● TASK TO CARRY OUT
Render every line of the rows below as a JSON list of strings, with one string per line and blank lines left out.
━━━━━━━━━━━━━━━━━━━━━━━━━━━━━━
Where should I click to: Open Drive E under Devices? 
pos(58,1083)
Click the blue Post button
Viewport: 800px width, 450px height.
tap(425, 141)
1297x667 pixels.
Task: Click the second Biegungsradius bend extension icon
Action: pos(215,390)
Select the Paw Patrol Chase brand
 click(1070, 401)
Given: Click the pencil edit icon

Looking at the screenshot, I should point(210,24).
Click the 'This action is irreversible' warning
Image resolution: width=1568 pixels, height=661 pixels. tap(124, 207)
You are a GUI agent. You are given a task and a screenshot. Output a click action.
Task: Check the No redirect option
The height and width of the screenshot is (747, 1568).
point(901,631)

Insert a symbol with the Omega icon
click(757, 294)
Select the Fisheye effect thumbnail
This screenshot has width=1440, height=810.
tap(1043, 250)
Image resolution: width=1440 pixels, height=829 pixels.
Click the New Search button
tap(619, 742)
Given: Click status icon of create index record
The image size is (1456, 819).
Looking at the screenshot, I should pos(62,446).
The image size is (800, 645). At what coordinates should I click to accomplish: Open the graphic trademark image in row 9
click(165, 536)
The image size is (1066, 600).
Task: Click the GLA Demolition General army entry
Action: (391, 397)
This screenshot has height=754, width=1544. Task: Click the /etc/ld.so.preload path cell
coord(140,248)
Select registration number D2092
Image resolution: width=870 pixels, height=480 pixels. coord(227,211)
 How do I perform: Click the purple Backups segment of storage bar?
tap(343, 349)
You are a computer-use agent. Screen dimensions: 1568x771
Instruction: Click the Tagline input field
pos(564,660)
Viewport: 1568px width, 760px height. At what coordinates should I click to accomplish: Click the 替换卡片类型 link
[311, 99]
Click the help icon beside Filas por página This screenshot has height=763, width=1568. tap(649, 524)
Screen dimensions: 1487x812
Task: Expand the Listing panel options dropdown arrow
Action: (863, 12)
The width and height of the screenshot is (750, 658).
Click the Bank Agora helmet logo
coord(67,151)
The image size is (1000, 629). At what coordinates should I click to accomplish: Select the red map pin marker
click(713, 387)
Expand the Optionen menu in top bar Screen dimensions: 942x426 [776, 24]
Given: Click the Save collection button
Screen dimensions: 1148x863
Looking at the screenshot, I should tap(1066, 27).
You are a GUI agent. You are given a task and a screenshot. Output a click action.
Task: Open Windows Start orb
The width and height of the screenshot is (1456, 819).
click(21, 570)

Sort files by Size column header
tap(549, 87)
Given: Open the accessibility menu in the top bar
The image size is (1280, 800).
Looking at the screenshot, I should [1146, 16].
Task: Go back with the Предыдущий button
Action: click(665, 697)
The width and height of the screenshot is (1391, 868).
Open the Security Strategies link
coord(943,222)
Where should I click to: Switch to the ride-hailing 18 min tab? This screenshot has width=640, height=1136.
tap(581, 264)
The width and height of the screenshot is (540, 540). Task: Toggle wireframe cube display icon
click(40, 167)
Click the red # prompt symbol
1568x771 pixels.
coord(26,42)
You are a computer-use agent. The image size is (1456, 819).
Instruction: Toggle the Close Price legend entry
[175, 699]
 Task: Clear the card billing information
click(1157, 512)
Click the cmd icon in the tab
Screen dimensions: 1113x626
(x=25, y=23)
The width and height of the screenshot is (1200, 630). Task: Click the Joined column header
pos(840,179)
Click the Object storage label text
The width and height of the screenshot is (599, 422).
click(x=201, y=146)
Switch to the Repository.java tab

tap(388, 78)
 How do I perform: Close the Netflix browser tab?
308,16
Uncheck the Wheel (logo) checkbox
━━━━━━━━━━━━━━━━━━━━━━━━━━━━━━
● REPLY TO THE TASK
[
  "Where should I click to: Open Drive E under Devices? ",
  "pos(58,1083)",
  "Click the blue Post button",
  "Viewport: 800px width, 450px height.",
  "tap(425, 141)",
  "1297x667 pixels.",
  "Task: Click the second Biegungsradius bend extension icon",
  "Action: pos(215,390)",
  "Select the Paw Patrol Chase brand",
  " click(1070, 401)",
  "Given: Click the pencil edit icon",
  "Looking at the screenshot, I should point(210,24).",
  "Click the 'This action is irreversible' warning",
  "Image resolution: width=1568 pixels, height=661 pixels. tap(124, 207)",
  "You are a GUI agent. You are given a task and a screenshot. Output a click action.",
  "Task: Check the No redirect option",
  "The height and width of the screenshot is (747, 1568).",
  "point(901,631)",
  "Insert a symbol with the Omega icon",
  "click(757, 294)",
  "Select the Fisheye effect thumbnail",
  "This screenshot has width=1440, height=810.",
  "tap(1043, 250)",
  "Image resolution: width=1440 pixels, height=829 pixels.",
  "Click the New Search button",
  "tap(619, 742)",
  "Given: Click status icon of create index record",
  "The image size is (1456, 819).",
  "Looking at the screenshot, I should pos(62,446).",
  "The image size is (800, 645). At what coordinates should I click to accomplish: Open the graphic trademark image in row 9",
  "click(165, 536)",
  "The image size is (1066, 600).",
  "Task: Click the GLA Demolition General army entry",
  "Action: (391, 397)",
  "This screenshot has height=754, width=1544. Task: Click the /etc/ld.so.preload path cell",
  "coord(140,248)",
  "Select registration number D2092",
  "Image resolution: width=870 pixels, height=480 pixels. coord(227,211)",
  " How do I perform: Click the purple Backups segment of storage bar?",
  "tap(343, 349)",
  "You are a computer-use agent. Screen dimensions: 1568x771",
  "Instruction: Click the Tagline input field",
  "pos(564,660)",
  "Viewport: 1568px width, 760px height. At what coordinates should I click to accomplish: Click the 替换卡片类型 link",
  "[311, 99]",
  "Click the help icon beside Filas por página This screenshot has height=763, width=1568. tap(649, 524)",
  "Screen dimensions: 1487x812",
  "Task: Expand the Listing panel options dropdown arrow",
  "Action: (863, 12)",
  "The width and height of the screenshot is (750, 658).",
  "Click the Bank Agora helmet logo",
  "coord(67,151)",
  "The image size is (1000, 629). At what coordinates should I click to accomplish: Select the red map pin marker",
  "click(713, 387)",
  "Expand the Optionen menu in top bar Screen dimensions: 942x426 [776, 24]",
  "Given: Click the Save collection button",
  "Screen dimensions: 1148x863",
  "Looking at the screenshot, I should tap(1066, 27).",
  "You are a GUI agent. You are given a task and a screenshot. Output a click action.",
  "Task: Open Windows Start orb",
  "The width and height of the screenshot is (1456, 819).",
  "click(21, 570)",
  "Sort files by Size column header",
  "tap(549, 87)",
  "Given: Open the accessibility menu in the top bar",
  "The image size is (1280, 800).",
  "Looking at the screenshot, I should [1146, 16].",
  "Task: Go back with the Предыдущий button",
  "Action: click(665, 697)",
  "The width and height of the screenshot is (1391, 868).",
  "Open the Security Strategies link",
  "coord(943,222)",
  "Where should I click to: Switch to the ride-hailing 18 min tab? This screenshot has width=640, height=1136.",
  "tap(581, 264)",
  "The width and height of the screenshot is (540, 540). Task: Toggle wireframe cube display icon",
  "click(40, 167)",
  "Click the red # prompt symbol",
  "1568x771 pixels.",
  "coord(26,42)",
  "You are a computer-use agent. The image size is (1456, 819).",
  "Instruction: Toggle the Close Price legend entry",
  "[175, 699]",
  " Task: Clear the card billing information",
  "click(1157, 512)",
  "Click the cmd icon in the tab",
  "Screen dimensions: 1113x626",
  "(x=25, y=23)",
  "The width and height of the screenshot is (1200, 630). Task: Click the Joined column header",
  "pos(840,179)",
  "Click the Object storage label text",
  "The width and height of the screenshot is (599, 422).",
  "click(x=201, y=146)",
  "Switch to the Repository.java tab",
  "tap(388, 78)",
  " How do I perform: Close the Netflix browser tab?",
  "308,16",
  "Uncheck the Wheel (logo) checkbox"
]